Ronda 12: "Los Pilares de la Tierra" Ken Follett
*** NOTA: La Ronda se basa en Los pilares de la Tierra, no en Un mundo sin Fin que es la segunda parte con distintos personajes y por lo tanto merece una mención aparte***Reseña
Los pilares de la Tierra, nos presenta a Tom Builder, un albañil de la Inglaterra medieval que acaba de perder su trabajo. Por esto decide abandonar su ciudad, donde escasean las obras, y buscar nuevos lugares donde haya más trabajo para él; pero su periplo se complica, y pierde mucho más de lo que pensaba en el camino. Tras perder a su familia, conocerá a Ellen, madre de Jack, un niño pelirrojo y tímido que Tom adoptará como propio. Después de varias paradas, recalarán en Kingsbridge, donde Tom consigue trabajo gracias a la nueva catedral que se está levantando. Pero la construcción de una nueva catedral no es sólo el levantamiento de un nuevo edificio consagrado a la fe, conlleva muchas más cosas, y pronto las intrigas y las traiciones aflorarán, haciendo que los habitantes de Kingsbridge se vean inmiscuidos en medio de guerras y luchas de poder que no se detendrán ante nada ni ante nadie.
Fragmento
En ese momento los hombres de armas desataron los pies del prisionero, dejándole erguido sobre el carro, solo, con las manos atadas a la espalda. Se hizo un silencio absoluto entre la muchedumbre.
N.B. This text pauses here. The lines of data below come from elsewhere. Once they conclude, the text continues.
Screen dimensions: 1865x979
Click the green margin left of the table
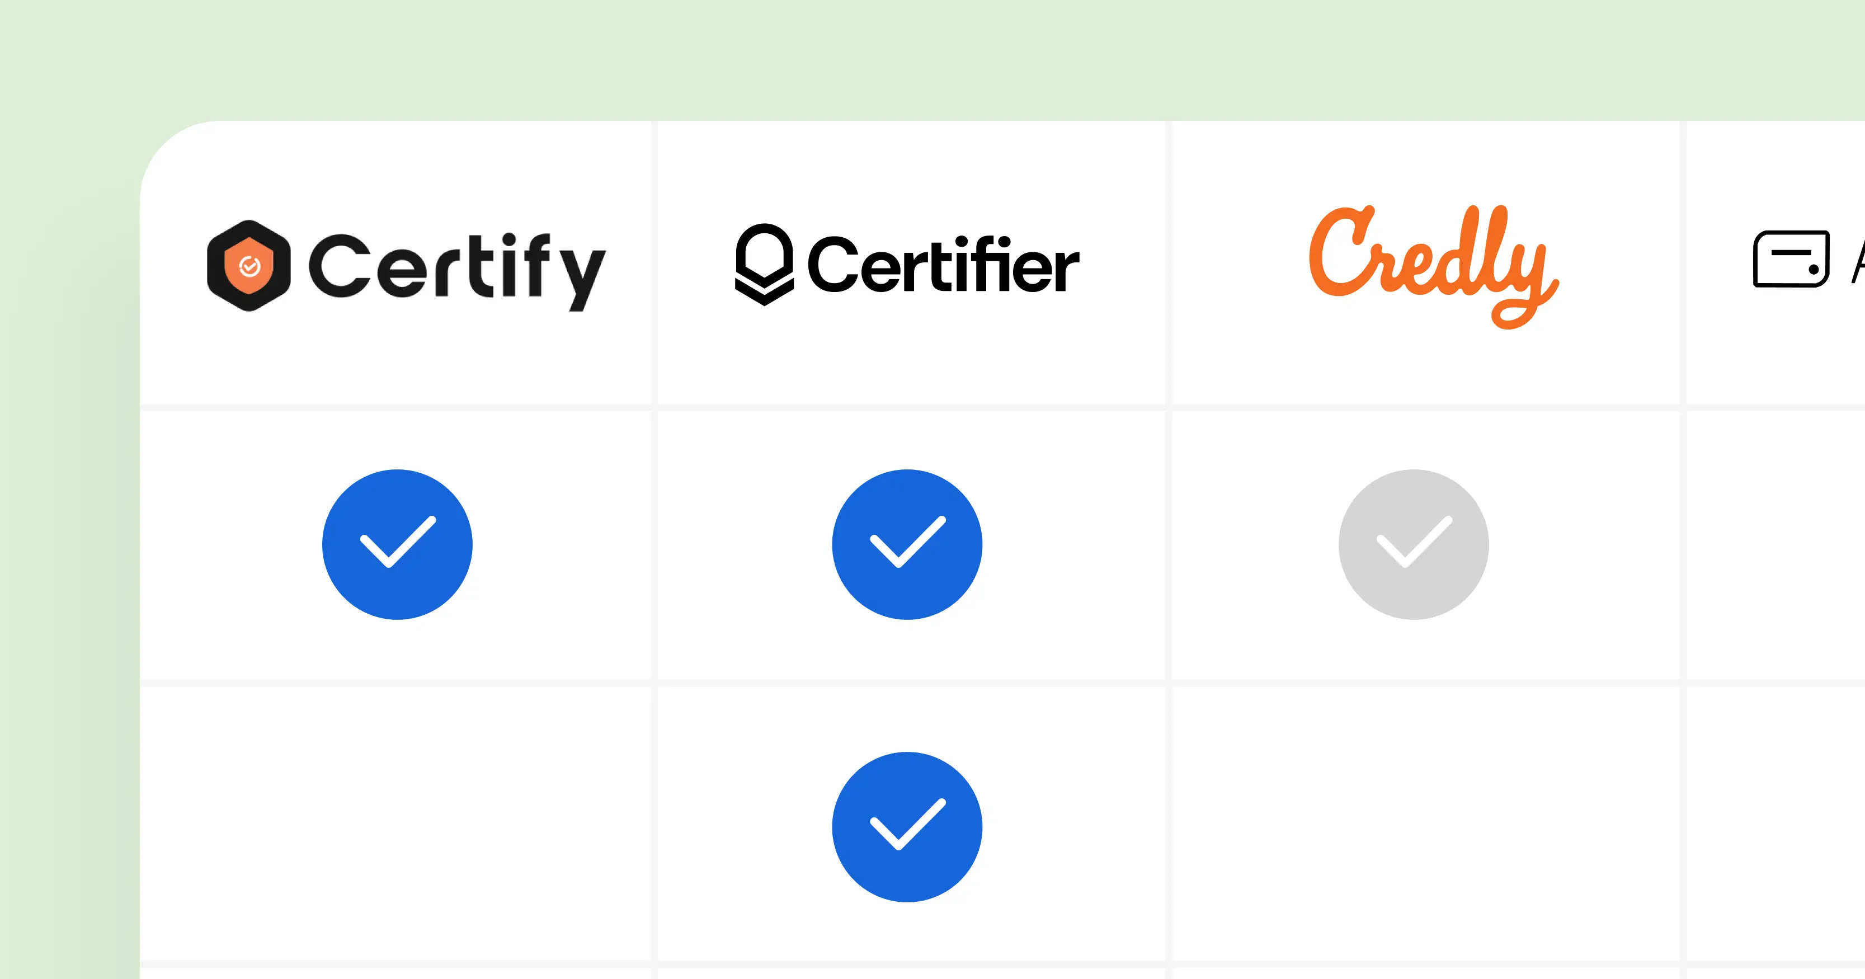[69, 507]
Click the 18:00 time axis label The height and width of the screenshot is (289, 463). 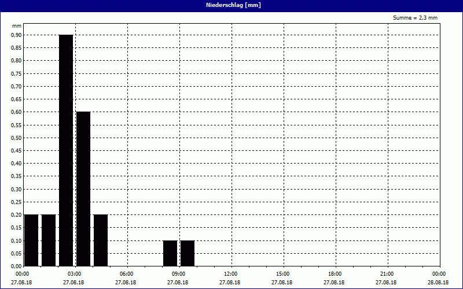(335, 274)
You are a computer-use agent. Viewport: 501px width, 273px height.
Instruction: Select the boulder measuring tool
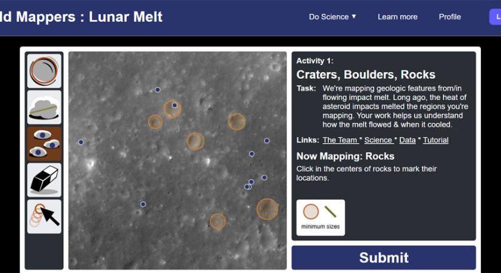point(44,107)
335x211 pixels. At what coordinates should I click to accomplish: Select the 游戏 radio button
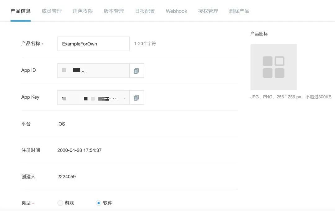tap(60, 203)
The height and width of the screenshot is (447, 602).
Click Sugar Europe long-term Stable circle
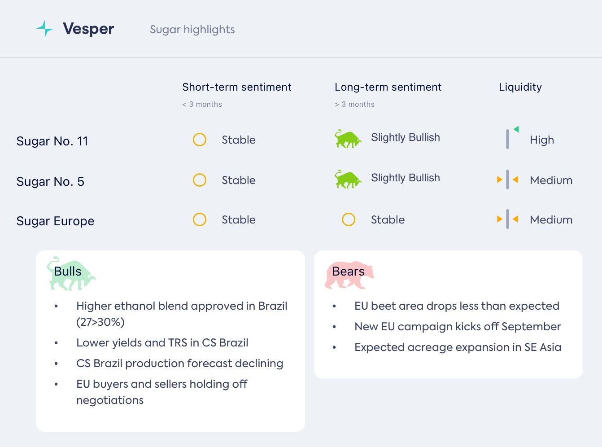click(349, 219)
Cuando se alcanzaba a punto solía producirse algún alboroto. O la madre del prisionero sufría un ataque y empezaba a dar alaridos, o la mujer sacaba un suchillo y se precipitaba hacia la plataforma en un último intento de liberarle. En ocasiones el prisionero invocaba a Dios implorando per´don, o lanzaba maldiciones escalofriantes contra sus ejecutores. Ahora los hombres de armas se habían situado a cada lado de la horca, dispuestos a intervenir de producirse algún incidente.
Fue entonces cuando el prisionero empezó a cantar.
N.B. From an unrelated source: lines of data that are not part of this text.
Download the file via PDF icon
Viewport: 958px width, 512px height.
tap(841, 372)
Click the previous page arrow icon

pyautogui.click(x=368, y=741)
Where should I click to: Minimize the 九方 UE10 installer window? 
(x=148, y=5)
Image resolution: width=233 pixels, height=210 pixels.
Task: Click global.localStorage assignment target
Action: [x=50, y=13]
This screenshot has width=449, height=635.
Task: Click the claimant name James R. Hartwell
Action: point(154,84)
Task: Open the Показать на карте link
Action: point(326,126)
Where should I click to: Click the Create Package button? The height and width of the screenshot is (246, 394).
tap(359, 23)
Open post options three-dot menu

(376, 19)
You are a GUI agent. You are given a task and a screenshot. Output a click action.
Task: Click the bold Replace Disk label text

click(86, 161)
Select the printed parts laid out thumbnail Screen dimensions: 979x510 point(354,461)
Tenía una voz alta de tenor, muy pura. Las palabras eran en francés, pero incluso quienes no comprendían la lengua podían darse cuenta por la dolorida melodía de que era una canción de tristeza y desamparo.
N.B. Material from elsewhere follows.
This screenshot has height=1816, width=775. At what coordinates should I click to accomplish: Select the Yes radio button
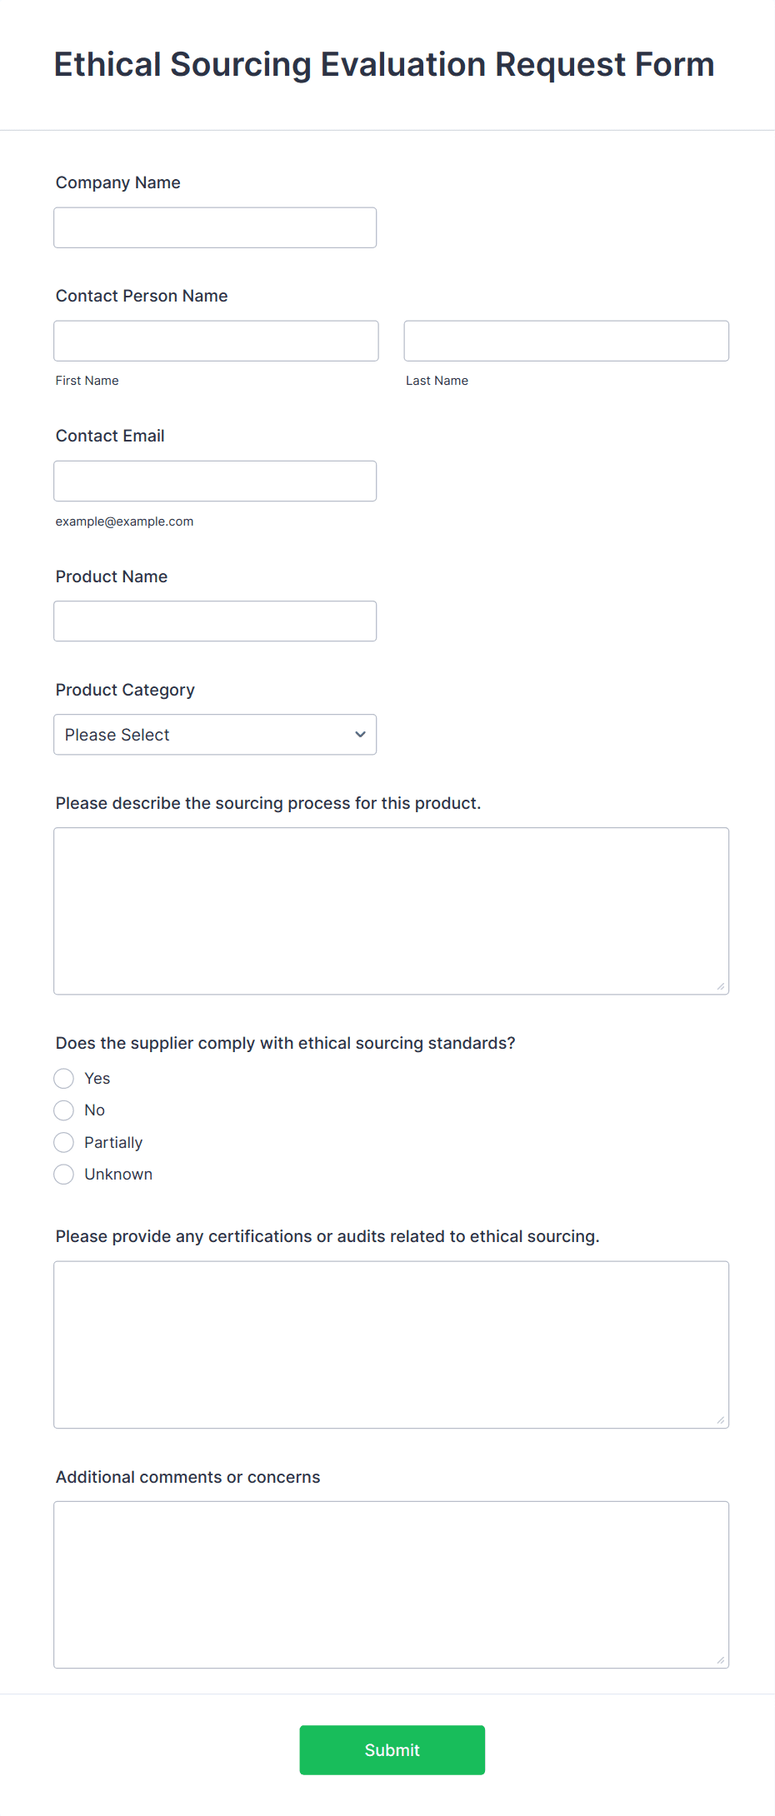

Un ruiseñor preso en la red de un cazador
cantó con más dulzura que nunca
como si la fugaz melodía
pudiera volar y apartar la red.
Mientras cantaba, miraba fijamente a alguien entre el gentío. Lentamente se fue abriendo un hueco alrededor de la persona a quien contemplaba y todo el mundo pudo verla.
Era una muchaha de unos quince años. Al mirarla, la gente se preguntaba cómo no se habrían dado cuenta antes de su presencia. Tenía el cabello largo y abundante de un castaño oscuro, brillante, que le nacía en su frente despejada con lo que la gente llamaba pico de viuda. Sus rasgos eran proporcionados y la boca sensual, de labios gruesos. Las mujeres mayores, al observar su ancha cintura y los abultados senos, imaginaron que estaba embarazada y supusieron que el prisionero era el padre de la criatura por nacer; pero nadie más reparó en nada, salvo en sus ojos. Hubiera podido ser bonita, pero tenía los ojos muy hundidos, de mirada intensa y de un asombroso color dorado, tan luminosos y tan penetrantes que cuando miraba a alguien éste sentía como si pudiera ver hasta el fondo de su corazón y tenía que apartar la mirada ante el temor de que pudiera descubrir sus secretos. Iba vestida de harapos y las lágrimas caían por sus suaves mejillas.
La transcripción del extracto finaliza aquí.